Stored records
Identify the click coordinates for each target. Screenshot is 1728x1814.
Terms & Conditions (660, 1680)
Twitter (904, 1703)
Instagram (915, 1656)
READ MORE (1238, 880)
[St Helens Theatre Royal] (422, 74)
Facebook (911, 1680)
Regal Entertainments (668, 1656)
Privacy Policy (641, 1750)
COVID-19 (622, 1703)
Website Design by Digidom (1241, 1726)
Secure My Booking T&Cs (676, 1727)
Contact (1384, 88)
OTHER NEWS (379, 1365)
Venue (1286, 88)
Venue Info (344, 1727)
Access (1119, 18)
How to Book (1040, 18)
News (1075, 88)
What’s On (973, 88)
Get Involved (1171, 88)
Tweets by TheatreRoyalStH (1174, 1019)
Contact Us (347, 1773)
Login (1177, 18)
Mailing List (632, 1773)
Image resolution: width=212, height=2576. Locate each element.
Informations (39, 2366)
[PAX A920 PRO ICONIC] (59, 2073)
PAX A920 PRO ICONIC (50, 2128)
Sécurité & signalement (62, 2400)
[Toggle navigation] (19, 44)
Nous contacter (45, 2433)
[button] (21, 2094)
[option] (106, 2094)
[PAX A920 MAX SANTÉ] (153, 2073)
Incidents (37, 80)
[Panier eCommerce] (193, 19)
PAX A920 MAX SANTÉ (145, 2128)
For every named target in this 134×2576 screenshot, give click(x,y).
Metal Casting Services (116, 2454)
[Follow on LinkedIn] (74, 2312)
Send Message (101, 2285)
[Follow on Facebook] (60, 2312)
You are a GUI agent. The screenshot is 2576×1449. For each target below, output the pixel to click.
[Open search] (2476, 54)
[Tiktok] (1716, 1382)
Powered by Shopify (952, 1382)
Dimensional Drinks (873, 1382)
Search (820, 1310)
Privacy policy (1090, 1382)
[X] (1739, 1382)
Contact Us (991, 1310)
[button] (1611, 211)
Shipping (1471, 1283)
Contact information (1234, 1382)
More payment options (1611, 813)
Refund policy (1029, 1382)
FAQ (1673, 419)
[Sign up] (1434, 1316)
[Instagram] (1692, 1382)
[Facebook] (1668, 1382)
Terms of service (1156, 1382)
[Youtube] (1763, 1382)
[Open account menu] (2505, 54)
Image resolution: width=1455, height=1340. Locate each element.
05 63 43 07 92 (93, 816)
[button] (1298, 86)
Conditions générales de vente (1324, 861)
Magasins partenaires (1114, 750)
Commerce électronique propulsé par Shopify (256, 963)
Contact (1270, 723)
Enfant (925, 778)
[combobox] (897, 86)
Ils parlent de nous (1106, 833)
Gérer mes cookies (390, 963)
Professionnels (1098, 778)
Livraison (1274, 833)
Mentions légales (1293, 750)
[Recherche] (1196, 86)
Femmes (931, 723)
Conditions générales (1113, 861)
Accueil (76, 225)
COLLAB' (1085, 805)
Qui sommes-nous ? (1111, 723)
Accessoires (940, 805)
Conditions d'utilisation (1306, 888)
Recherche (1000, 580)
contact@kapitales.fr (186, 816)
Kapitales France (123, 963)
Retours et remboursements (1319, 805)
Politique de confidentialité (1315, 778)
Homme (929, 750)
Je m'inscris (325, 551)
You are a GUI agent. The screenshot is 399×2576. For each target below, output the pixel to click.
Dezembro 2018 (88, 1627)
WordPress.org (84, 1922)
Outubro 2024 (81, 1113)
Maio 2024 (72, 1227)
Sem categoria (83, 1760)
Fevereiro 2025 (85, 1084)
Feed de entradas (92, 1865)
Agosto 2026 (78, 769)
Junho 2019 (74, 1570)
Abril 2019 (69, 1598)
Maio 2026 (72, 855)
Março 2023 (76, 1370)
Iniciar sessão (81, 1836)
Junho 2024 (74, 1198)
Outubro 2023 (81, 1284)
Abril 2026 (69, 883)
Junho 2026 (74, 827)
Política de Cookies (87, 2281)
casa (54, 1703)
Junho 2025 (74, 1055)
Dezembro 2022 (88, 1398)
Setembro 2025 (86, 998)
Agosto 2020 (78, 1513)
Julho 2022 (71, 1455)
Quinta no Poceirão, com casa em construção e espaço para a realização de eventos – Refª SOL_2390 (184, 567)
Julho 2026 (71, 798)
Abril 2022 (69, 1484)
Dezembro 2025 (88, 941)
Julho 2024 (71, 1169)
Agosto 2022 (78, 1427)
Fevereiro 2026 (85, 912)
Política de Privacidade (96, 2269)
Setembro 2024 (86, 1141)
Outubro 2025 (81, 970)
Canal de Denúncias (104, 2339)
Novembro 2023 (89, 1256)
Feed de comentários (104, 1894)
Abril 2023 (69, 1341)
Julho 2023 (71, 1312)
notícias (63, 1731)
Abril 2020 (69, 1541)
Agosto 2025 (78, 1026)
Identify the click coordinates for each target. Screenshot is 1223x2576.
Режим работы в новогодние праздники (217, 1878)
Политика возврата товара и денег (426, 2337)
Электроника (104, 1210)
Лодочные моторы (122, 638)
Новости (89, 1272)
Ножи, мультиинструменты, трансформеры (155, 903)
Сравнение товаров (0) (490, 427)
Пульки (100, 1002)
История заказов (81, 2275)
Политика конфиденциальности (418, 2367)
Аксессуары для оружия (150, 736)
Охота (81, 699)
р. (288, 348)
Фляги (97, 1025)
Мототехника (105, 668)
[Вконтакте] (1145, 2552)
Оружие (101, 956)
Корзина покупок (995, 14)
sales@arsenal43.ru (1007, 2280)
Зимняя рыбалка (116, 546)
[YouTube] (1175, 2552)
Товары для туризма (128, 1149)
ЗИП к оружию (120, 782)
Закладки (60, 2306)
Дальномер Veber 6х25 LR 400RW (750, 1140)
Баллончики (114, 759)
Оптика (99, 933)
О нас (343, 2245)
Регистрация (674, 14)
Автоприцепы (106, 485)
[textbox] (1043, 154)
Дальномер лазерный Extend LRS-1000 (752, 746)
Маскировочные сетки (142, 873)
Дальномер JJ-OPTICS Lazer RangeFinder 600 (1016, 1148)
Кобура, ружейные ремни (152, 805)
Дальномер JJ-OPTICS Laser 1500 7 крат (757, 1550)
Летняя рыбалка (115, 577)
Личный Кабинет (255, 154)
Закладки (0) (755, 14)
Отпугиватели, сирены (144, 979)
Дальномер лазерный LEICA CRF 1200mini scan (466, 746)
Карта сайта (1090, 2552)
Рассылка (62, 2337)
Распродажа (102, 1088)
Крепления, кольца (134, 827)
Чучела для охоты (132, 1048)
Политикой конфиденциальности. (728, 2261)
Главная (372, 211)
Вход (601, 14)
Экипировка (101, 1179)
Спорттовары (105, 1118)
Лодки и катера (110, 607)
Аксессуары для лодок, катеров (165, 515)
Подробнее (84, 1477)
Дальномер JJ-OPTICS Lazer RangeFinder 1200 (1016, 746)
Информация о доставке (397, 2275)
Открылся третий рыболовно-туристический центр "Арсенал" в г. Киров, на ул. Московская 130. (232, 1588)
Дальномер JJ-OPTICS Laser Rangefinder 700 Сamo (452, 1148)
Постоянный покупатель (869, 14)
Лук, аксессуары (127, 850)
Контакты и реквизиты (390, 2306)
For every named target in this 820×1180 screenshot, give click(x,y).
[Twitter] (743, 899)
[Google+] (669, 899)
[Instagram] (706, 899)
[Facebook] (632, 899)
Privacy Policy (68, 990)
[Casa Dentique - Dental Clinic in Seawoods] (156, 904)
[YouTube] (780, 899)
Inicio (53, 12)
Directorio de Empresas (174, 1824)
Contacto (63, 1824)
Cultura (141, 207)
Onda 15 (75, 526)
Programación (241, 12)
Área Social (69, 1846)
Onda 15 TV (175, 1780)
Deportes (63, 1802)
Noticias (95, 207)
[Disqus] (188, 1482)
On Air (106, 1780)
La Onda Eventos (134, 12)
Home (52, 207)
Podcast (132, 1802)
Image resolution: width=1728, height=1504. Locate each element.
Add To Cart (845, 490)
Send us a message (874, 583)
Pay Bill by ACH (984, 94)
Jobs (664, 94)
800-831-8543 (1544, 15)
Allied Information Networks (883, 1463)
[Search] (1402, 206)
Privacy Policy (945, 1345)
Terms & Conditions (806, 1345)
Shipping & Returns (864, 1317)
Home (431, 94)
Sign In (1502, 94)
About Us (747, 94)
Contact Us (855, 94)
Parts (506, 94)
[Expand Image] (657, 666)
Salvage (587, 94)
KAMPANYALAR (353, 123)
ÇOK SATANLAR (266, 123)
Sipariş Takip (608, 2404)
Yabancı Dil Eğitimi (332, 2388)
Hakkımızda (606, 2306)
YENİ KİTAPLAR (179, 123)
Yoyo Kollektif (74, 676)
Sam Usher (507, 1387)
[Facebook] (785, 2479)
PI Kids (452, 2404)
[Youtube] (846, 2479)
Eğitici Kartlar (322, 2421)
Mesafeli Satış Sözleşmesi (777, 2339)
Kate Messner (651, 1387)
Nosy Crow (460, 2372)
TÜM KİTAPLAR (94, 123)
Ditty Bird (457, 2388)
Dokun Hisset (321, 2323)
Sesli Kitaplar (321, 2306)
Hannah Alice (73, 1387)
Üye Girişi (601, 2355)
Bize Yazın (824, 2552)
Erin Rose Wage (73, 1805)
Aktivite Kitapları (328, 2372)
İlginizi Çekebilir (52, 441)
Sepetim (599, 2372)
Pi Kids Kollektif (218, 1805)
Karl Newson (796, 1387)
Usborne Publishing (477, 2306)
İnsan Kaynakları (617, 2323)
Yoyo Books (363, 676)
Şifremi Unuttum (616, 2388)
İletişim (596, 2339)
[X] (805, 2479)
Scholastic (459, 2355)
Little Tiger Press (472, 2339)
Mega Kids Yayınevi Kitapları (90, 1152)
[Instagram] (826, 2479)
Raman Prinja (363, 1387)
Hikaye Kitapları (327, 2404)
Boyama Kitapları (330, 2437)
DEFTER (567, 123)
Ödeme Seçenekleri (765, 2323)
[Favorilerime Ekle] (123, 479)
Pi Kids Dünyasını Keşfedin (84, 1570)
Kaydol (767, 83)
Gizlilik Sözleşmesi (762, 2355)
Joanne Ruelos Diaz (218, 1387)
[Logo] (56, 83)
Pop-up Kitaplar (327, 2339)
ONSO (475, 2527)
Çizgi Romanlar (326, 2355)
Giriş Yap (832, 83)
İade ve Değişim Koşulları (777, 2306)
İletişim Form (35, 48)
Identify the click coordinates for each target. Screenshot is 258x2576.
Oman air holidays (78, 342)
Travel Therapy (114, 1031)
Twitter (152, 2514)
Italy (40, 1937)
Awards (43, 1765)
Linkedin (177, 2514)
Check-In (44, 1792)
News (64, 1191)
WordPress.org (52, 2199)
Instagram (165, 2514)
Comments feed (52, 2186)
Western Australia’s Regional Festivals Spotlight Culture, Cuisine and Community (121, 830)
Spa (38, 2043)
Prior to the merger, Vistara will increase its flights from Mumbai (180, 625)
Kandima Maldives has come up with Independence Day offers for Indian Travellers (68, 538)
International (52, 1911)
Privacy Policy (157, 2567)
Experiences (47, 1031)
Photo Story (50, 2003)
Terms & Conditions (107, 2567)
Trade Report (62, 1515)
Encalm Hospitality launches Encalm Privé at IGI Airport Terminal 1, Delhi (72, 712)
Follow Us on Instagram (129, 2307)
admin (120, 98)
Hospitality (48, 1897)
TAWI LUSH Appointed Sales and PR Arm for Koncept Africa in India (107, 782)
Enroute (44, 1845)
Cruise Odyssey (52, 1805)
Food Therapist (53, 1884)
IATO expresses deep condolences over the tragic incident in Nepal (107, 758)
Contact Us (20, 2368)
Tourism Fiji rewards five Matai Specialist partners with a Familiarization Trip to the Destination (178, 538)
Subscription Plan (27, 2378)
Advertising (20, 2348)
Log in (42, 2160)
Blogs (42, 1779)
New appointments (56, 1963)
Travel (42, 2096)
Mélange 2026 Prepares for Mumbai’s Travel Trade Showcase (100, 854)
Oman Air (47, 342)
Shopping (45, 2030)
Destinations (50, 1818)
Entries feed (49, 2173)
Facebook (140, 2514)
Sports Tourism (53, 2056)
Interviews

# [Task statement]
Starting with the first line of the data above, copy each line exactly until you reach the line with "Mailing List (632, 1773)"; include that line as well.

# [Answer section]
Identify the click coordinates for each target. Screenshot is 1728x1814.
Terms & Conditions (660, 1680)
Twitter (904, 1703)
Instagram (915, 1656)
READ MORE (1238, 880)
[St Helens Theatre Royal] (422, 74)
Facebook (911, 1680)
Regal Entertainments (668, 1656)
Privacy Policy (641, 1750)
COVID-19 (622, 1703)
Website Design by Digidom (1241, 1726)
Secure My Booking T&Cs (676, 1727)
Contact (1384, 88)
OTHER NEWS (379, 1365)
Venue (1286, 88)
Venue Info (344, 1727)
Access (1119, 18)
How to Book (1040, 18)
News (1075, 88)
What’s On (973, 88)
Get Involved (1171, 88)
Tweets by TheatreRoyalStH (1174, 1019)
Contact Us (347, 1773)
Login (1177, 18)
Mailing List (632, 1773)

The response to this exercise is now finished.